The ability to be able to cover all 4 corners of the court truly effectively comes from having explosive power from the ‘T’ and for that matter back to it. If your movement is not strong enough you start to have to try and read, and guess, at the shot that your opponent is going to play. If your opponent is deceptive guessing is a recipe for disaster. You really need to be able to wait at the ‘T’ and let your opponent play their shot. For this to be possible you must have the power in your movement to be able to cover all four corners. Reaction time comes in to play in this too but having the strength to explode to the ball is equally important. Strength is equally as important in your movement away from the ball. At the pro tournament we had at our club a few months back I watched a match between a local junior who I know well and a pro. The match was a qualifying match. Watching the match I really thought that the junior was the better, at least more talented of the two players. He is extremely quick and has excellent racquet skills. What was really hurting him though against the slightly older, stronger pro was his movement away from the ball. The pro started to use more drops and an excellent 2 wall working boast. The junior could get the ball but he lacked the power to recover back out of lunge fast enough to get back to the ‘T’ with time to get in position to cover the next shot. The pro realized this pattern was really working for him and managed to get the win. While I do not think you should rush back to the ‘T’ you can’t be late getting back to it when you have really had to stretch and lunge to retrieve the previous shot. If you are late recovering to the ‘T’ you will likely end up doing court sprints and being run around the court. Being persistent, and fit might win you some of those points but in most cases not enough of them to win the match.

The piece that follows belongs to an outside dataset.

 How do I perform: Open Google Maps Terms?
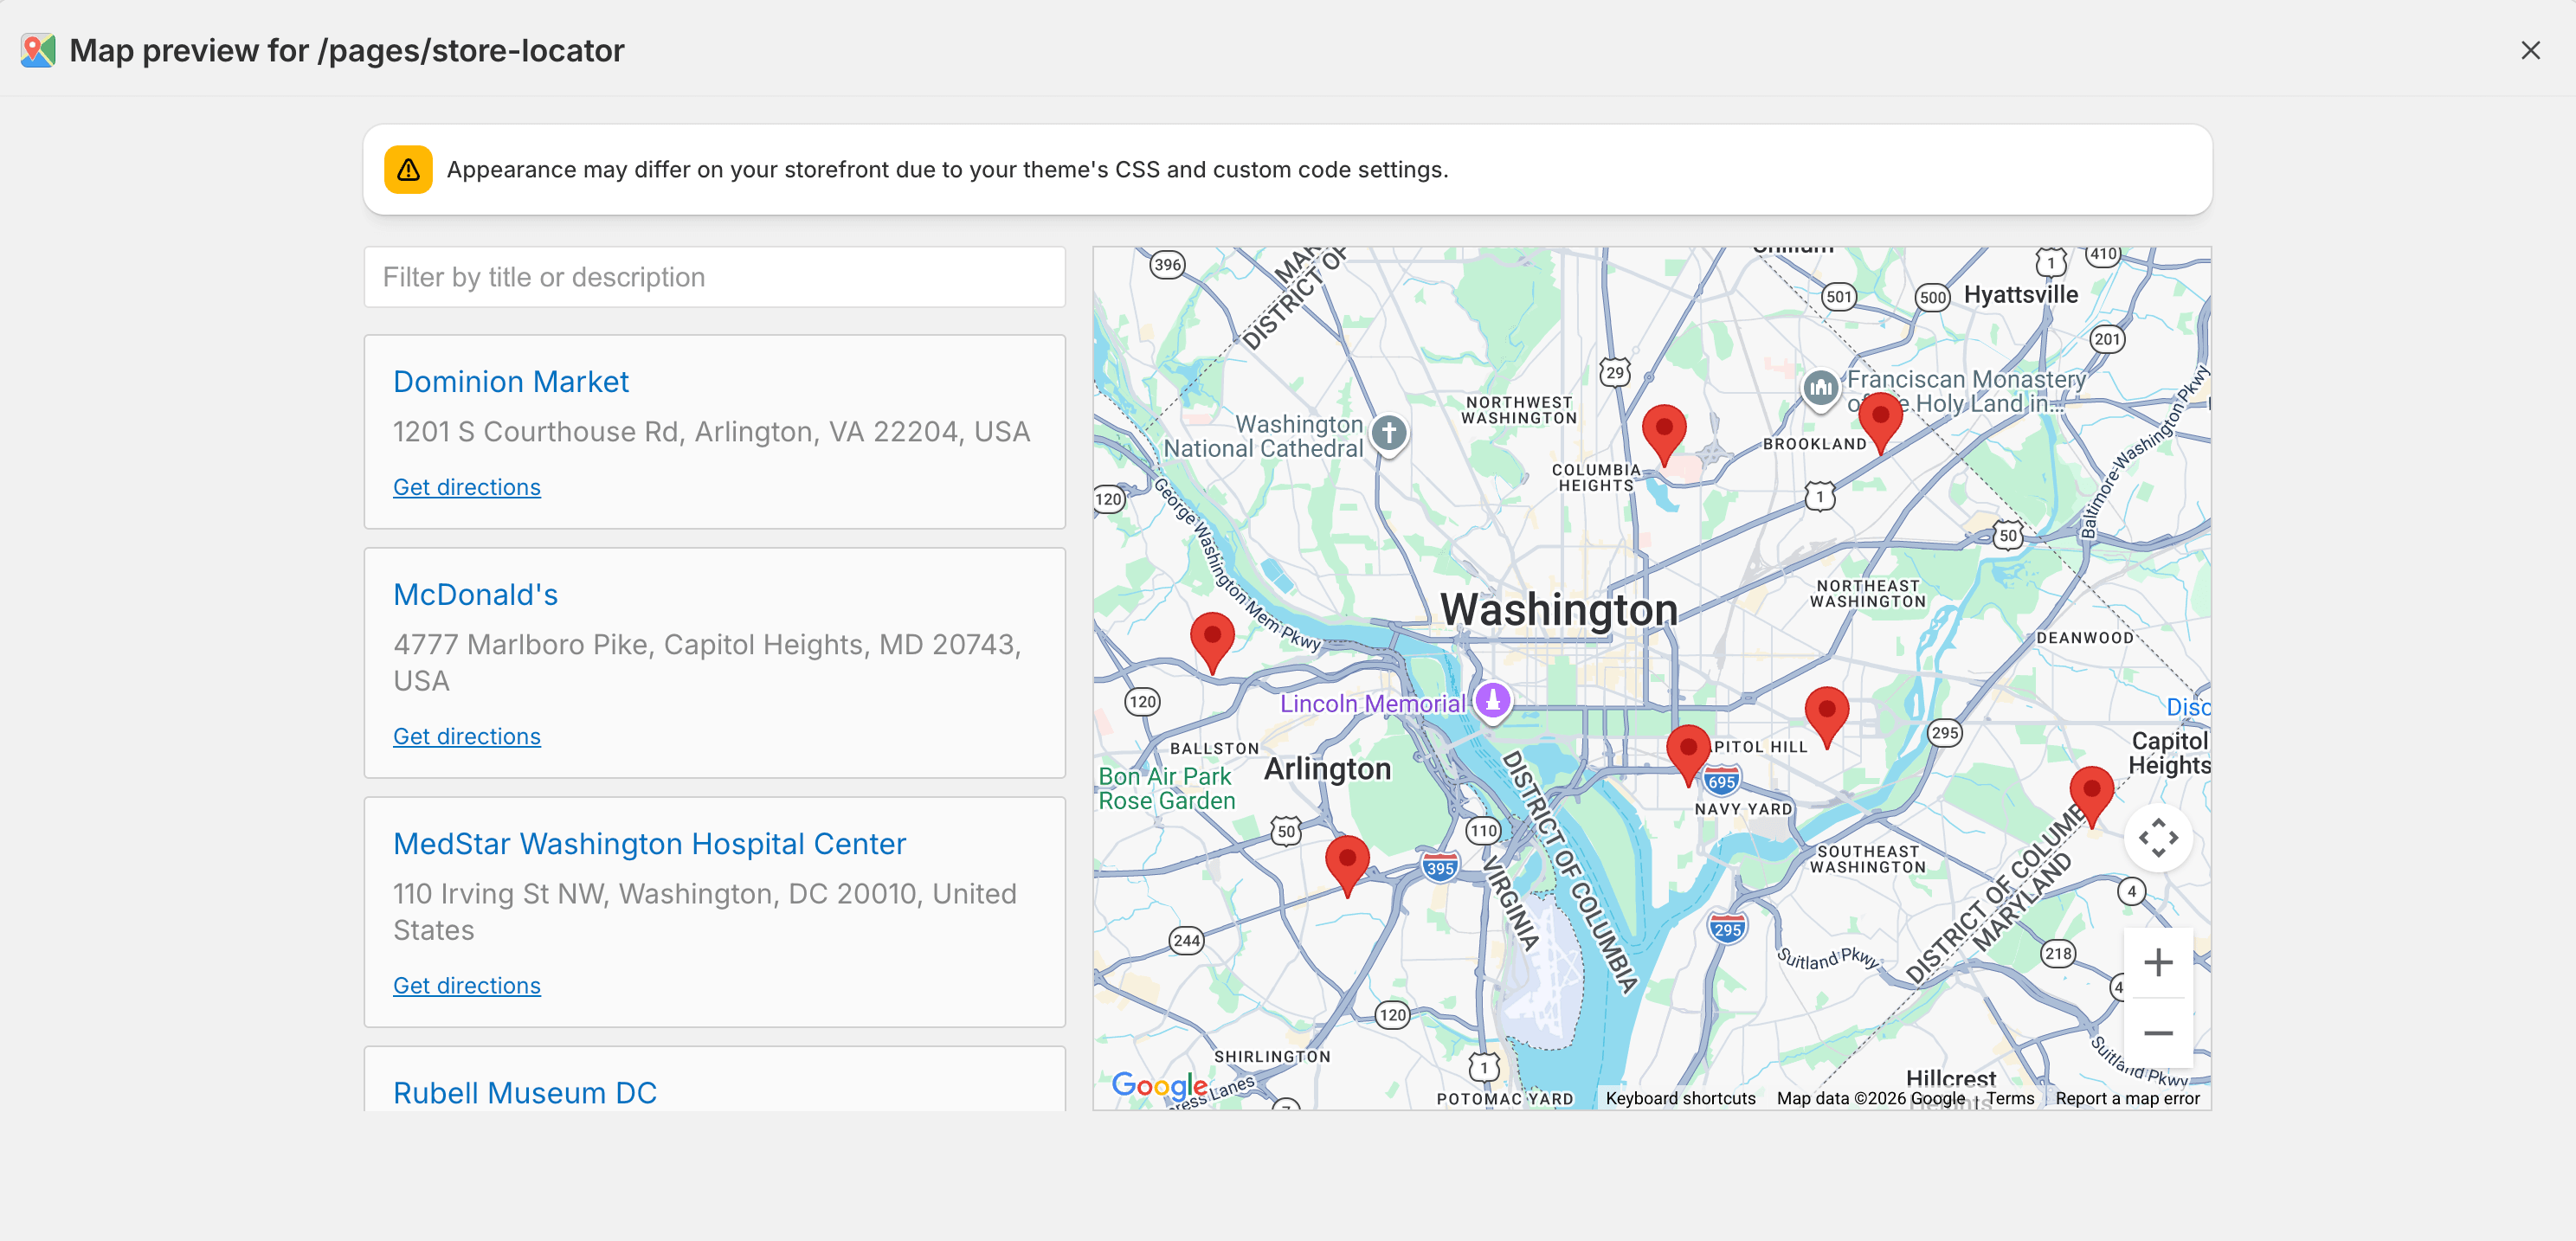[2009, 1097]
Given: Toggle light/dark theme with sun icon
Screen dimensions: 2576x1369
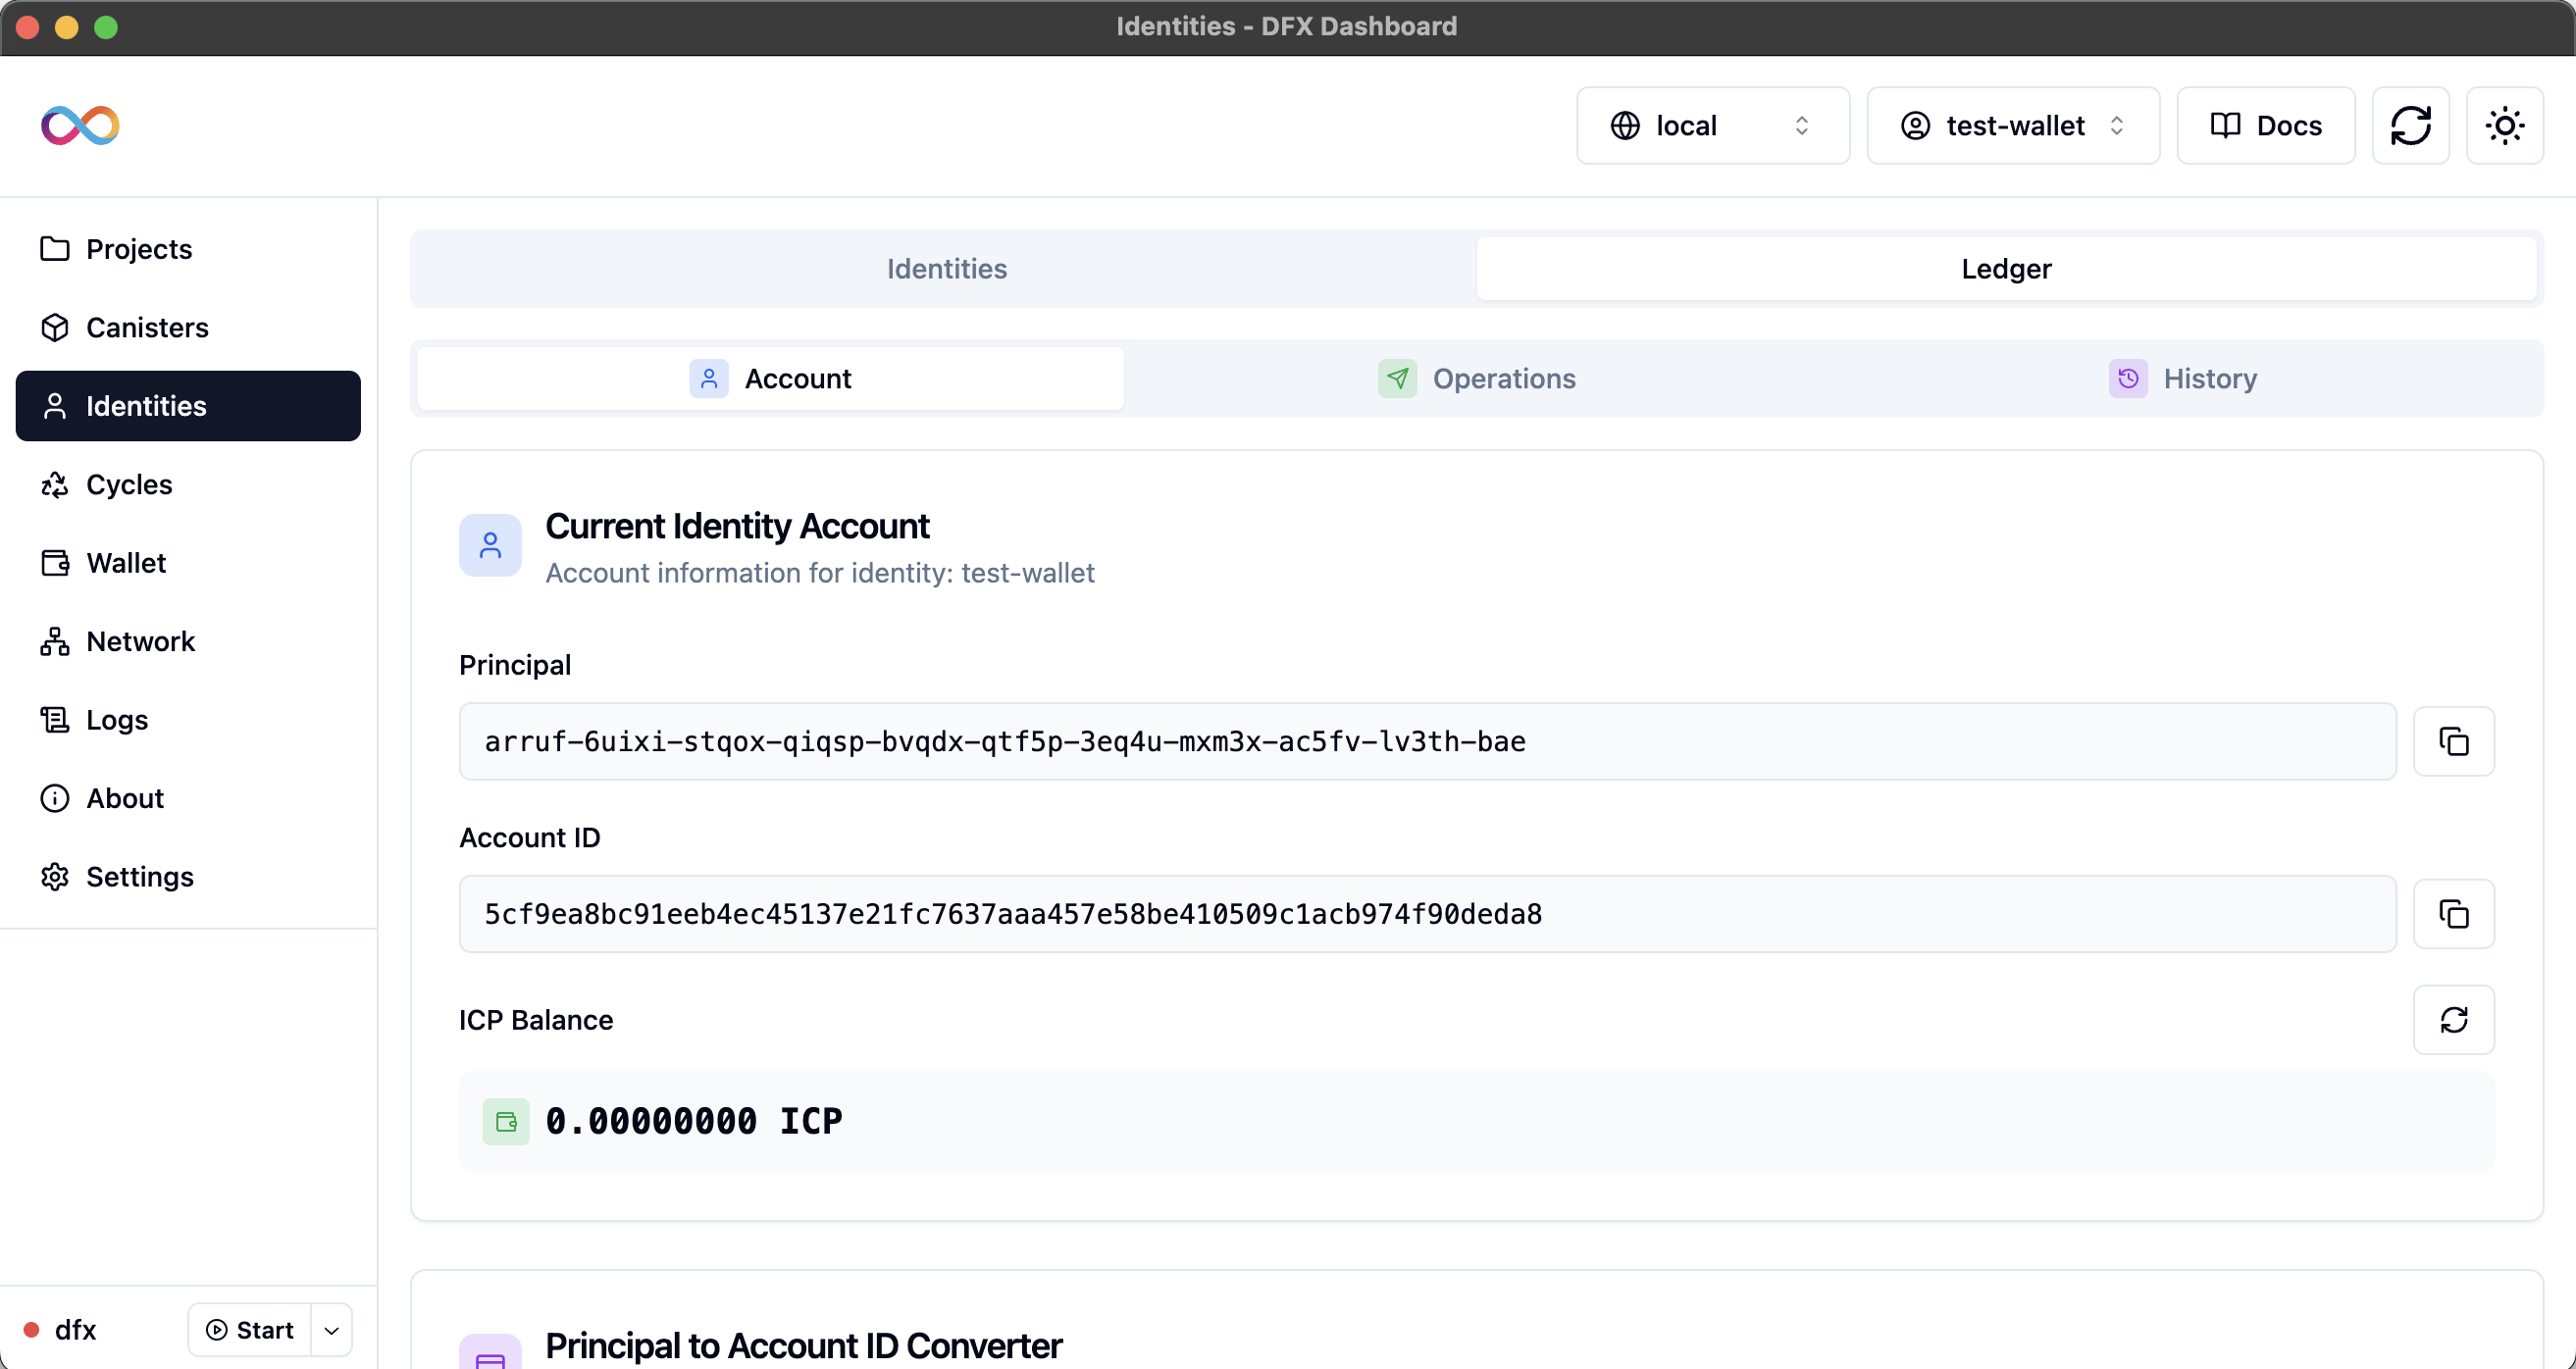Looking at the screenshot, I should coord(2504,125).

Fitness is such a critical part of being a good squash player. Anyone that is looking to improve their play should really look at spending time off court to improve their overall fitness. They should look at not only improving their endurance but also their core strength, flexibility and overall strength. Being on the ball early when given the opportunity and being able to recover back to the ‘T’ when under duress will really help you win more matches. Working on these 4 aspects of your overall fitness will go a long way towards that goal.